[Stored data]

——————

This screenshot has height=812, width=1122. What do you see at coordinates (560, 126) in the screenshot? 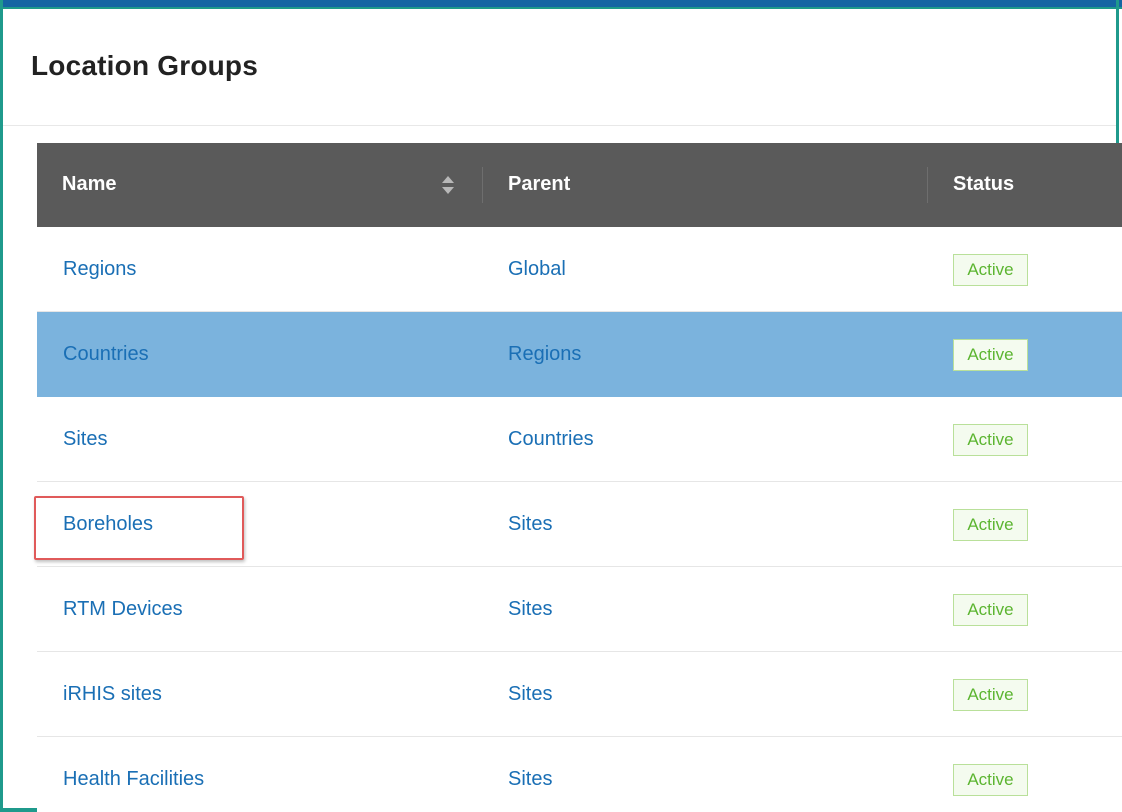
I see `title-divider` at bounding box center [560, 126].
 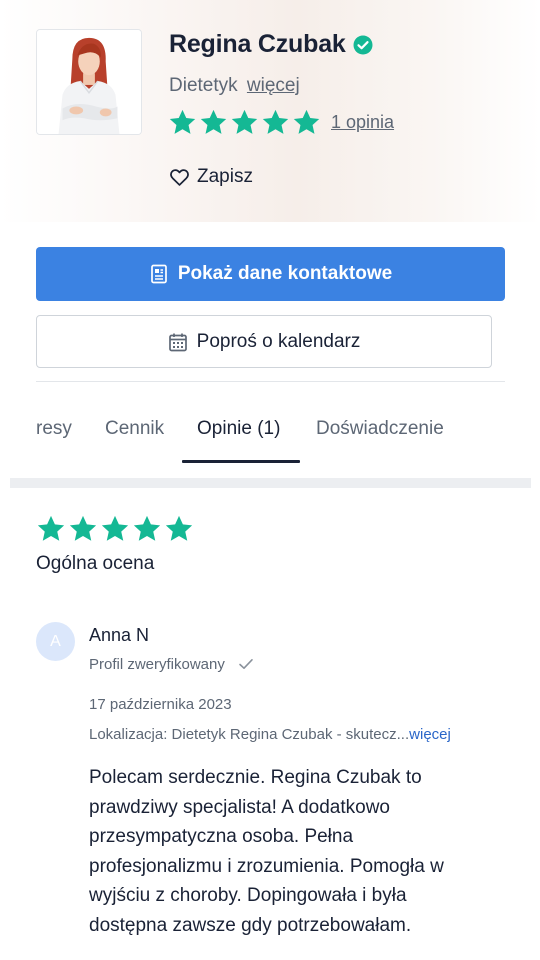 What do you see at coordinates (362, 122) in the screenshot?
I see `reviews-count-link: 1 opinia` at bounding box center [362, 122].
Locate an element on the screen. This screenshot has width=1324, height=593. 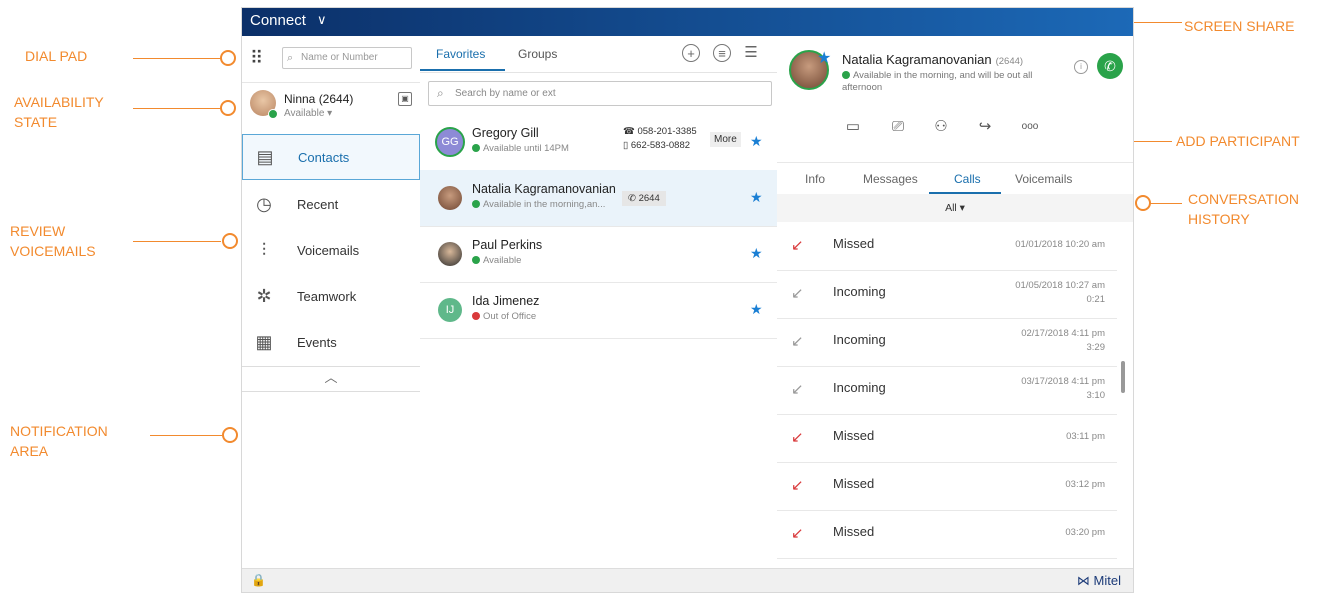
sidebar-item-voicemails: ⫶ Voicemails is located at coordinates (331, 251).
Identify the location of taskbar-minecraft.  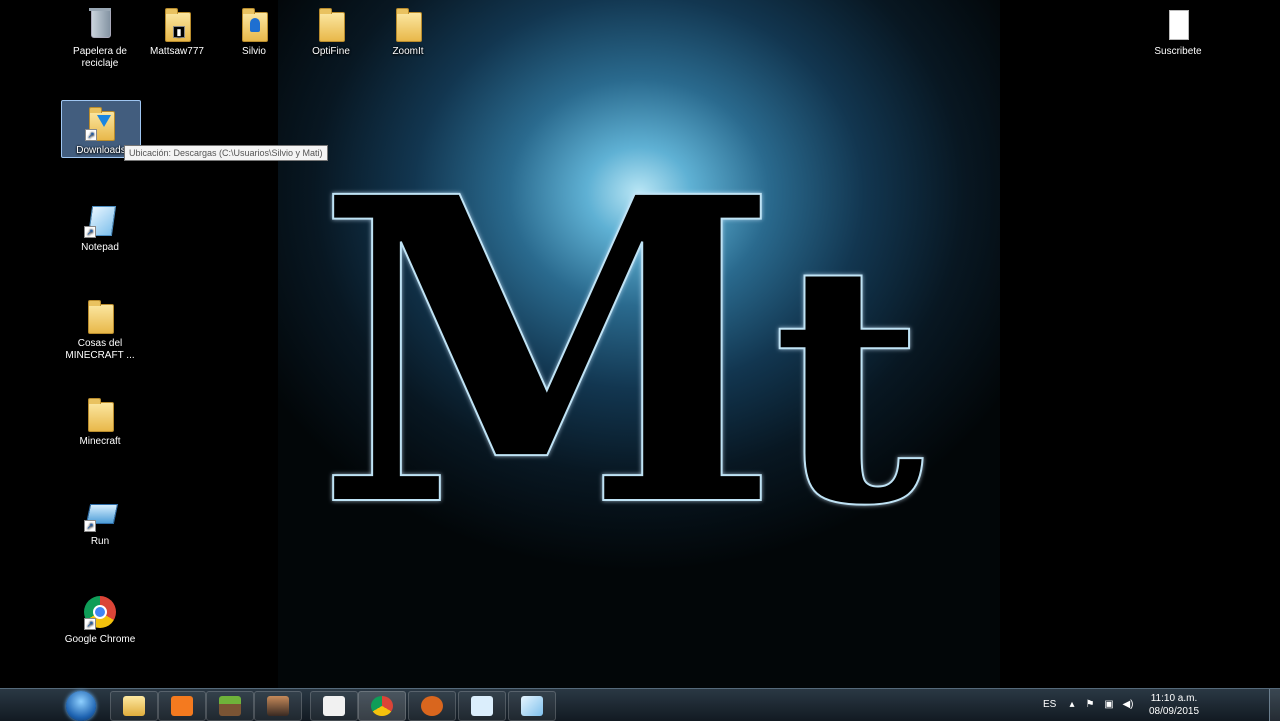
(230, 706).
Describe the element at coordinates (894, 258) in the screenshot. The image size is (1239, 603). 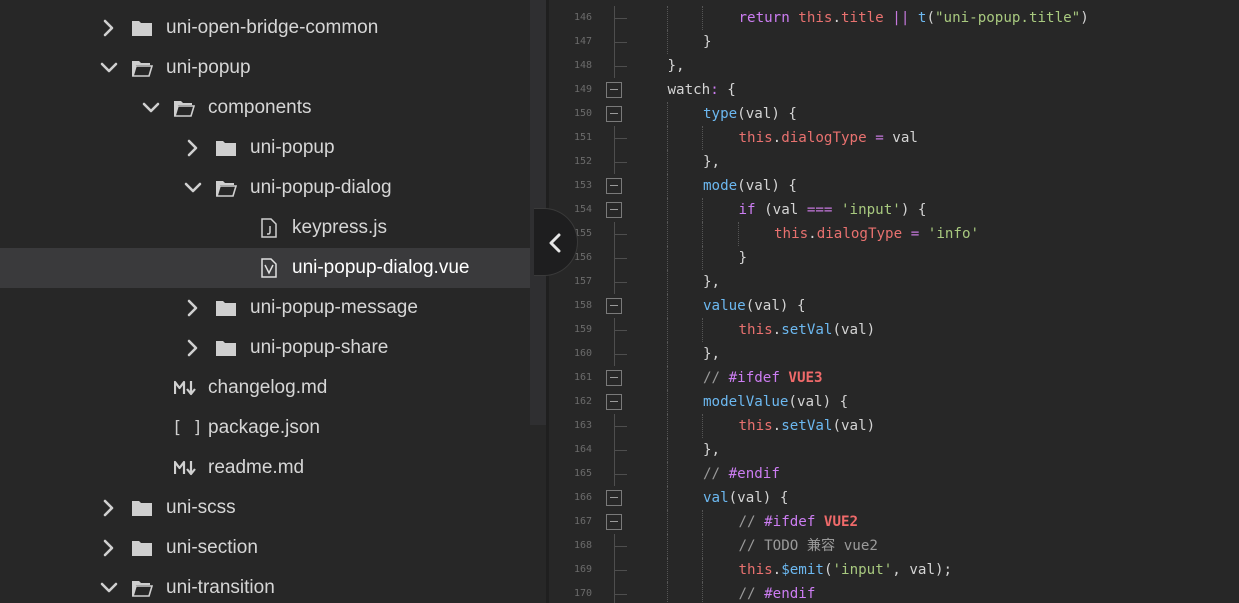
I see `code-line: 156}` at that location.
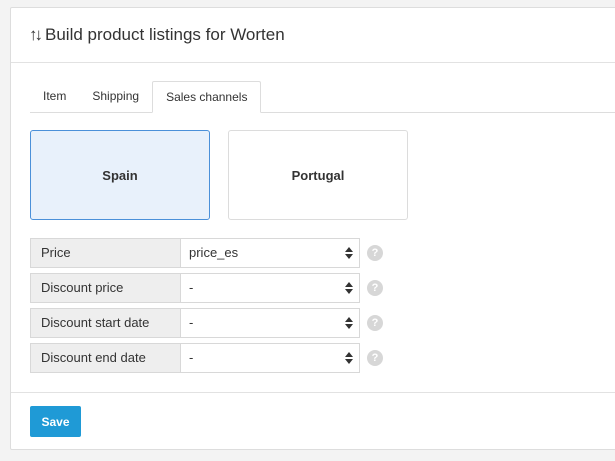  Describe the element at coordinates (207, 97) in the screenshot. I see `tab-sales-channels: Sales channels` at that location.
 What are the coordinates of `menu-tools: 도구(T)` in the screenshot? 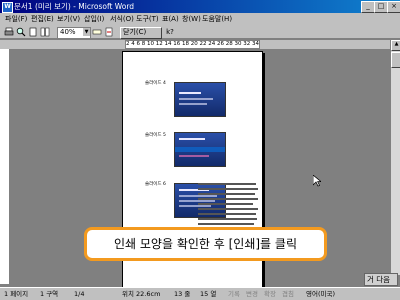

——————

**Instructions for the task**
Please write out the material again, replacing "Identify the location of" with "Find the position of" and keeping everything else the same. Leave the pictures out of your answer.

**Final answer**
This screenshot has height=812, width=1122. What do you see at coordinates (560, 126) in the screenshot? 
I see `title-divider` at bounding box center [560, 126].
  What do you see at coordinates (362, 122) in the screenshot?
I see `reviews-count-link: 1 opinia` at bounding box center [362, 122].
Locate an element on the screen. This screenshot has width=1324, height=593. 
sidebar-item-voicemails: ⫶ Voicemails is located at coordinates (331, 251).
Find the position of taskbar-minecraft.  
(230, 706).
Describe the element at coordinates (894, 258) in the screenshot. The image size is (1239, 603). 
I see `code-line: 156}` at that location.
  Describe the element at coordinates (207, 97) in the screenshot. I see `tab-sales-channels: Sales channels` at that location.
 What are the coordinates of `menu-tools: 도구(T)` in the screenshot? 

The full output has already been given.